The Finnish government started investing in game companies in 1995, and it put some money into Grand Cru as well. Pasula has spent 14 years in mobile gaming startups, and his team has impressed a lot of investors so far.
The company has raised $16 million in two rounds of venture funding from investors including Rick Thompson (former Playdom chairman), Idinvest Partners, Lifeline Ventures, Qualcomm Ventures, and Nokia Growth Partners.
Refining an ambitious game
Grand Cru has spent close to a year refining its free-to-play game.
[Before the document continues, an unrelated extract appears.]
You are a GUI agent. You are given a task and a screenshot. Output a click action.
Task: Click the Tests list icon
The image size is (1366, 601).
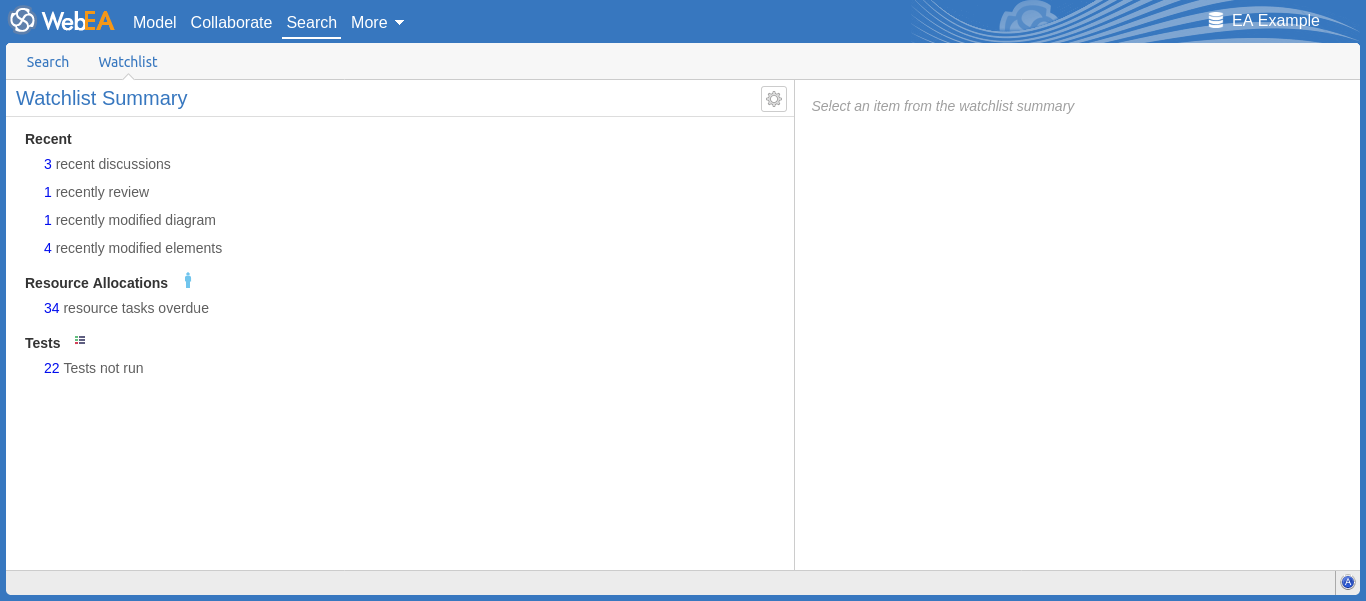click(80, 340)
It wants to make the game more accessible to players, who may not necessarily be familiar with using touchscreens to create their own virtual dream homes.
“It’s like a LEGO simulator, where you get your own world and play with a lot of blocks and bricks,” Warin said. “People will gather and build stuff together in real-time.”
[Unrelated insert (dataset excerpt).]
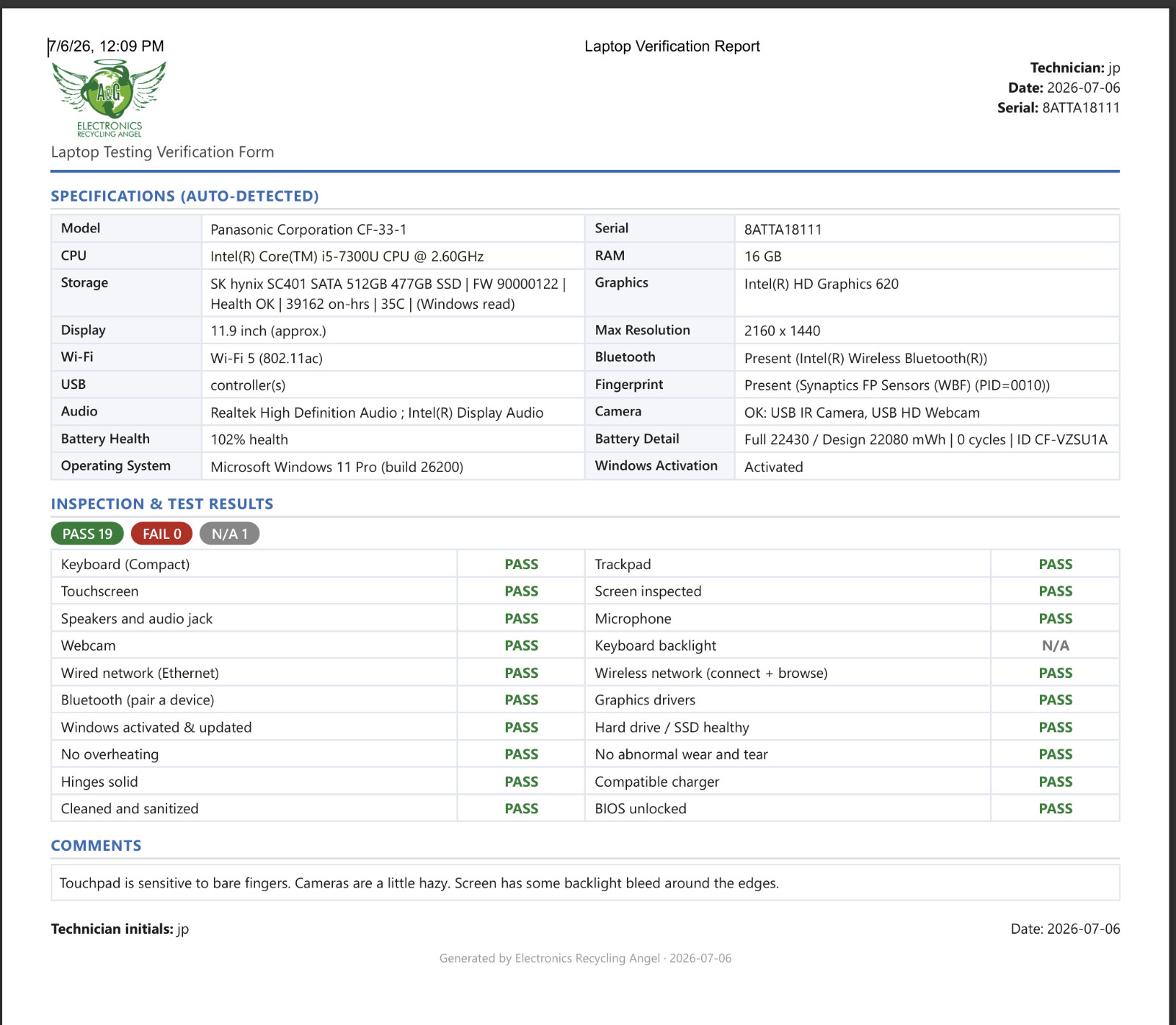Click the gray N/A 1 badge
Viewport: 1176px width, 1025px height.
229,534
The game is running live in some countries such as Canada as Grand Cru tweaks its design. It is set in the future when the polar ice caps have melted and Earth has become uninhabitable. Your job as a Supernaut is to build a habitat for humanity orbiting Earth. The game is a 3D creative social game in which players build and share their own, unique worlds.
The characters travel to a flooded Earth to rescue humans. The game was inspired by Minecraft and other casual sandbox games. In the game, each player gets a customizable, semi-private space where they can create and craft blocks and materials such as clay, bricks, concrete, wood, and tile. They can then use those materials to build structures while the game is still running. They don’t have to enter an editing mode.
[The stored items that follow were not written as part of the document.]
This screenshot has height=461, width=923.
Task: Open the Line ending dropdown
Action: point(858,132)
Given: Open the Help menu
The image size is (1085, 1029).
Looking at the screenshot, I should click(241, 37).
The game has scores of levels in a variety of cities. Each level has 3D physics puzzles where the player has to rescue Earthlings by getting them to safety by building bridges, clearing paths, and removing obstacles.
“There are so many games that treat the finger as if it were a computer mouse,” Warin said. “The good touchscreen games really show an understanding of the human-machine interaction. We want to do something that feels very natural.”
Living up to the standards of the neighbors
It won’t be easy to stand out after the launch. The Apple iTunes App Store has more than 1 million active apps, including 183,970 active games. More than 75 new games are being launched a day. Getting noticed is a huge challenge, so Grand Cru is focusing on making a great impression at the outset.
The team watched the success of Rovio and Supercell, as well as the success of Mojang’s Minecraft. It had the vision to focus on making a bigger investment than usual for a mobile game. Pasula said the focus is on building the quality required for next-generation mobile gaming.
“Our aim is to revolutionize the social gaming genre,” Pasula said. “It has taken so long because we’re making an innovative game that has a lot of things going on in it. Our process for designing isn’t just to create something and launch it. We are processing the feedback from users.”
The title uses the Unity 3D game engine, which can be used to easily port a game to multiple platforms. The iOS game already has thousands of players creating their own environments inside a 3D universe. Each player has a small amount of space on an orbiting asteroid to build whatever they want. The feedback has been good so far, and monetization looks promising, Pasula said.
“People are spending many hours a day playing it and they are creating unbelievable things,” he said. Warin added, “Most of what we show in our videos are things created by our players.
The global launch is coming soon.
“We’re thinking of trademarking the word ‘soon’ because we use it so much,” Warin joked.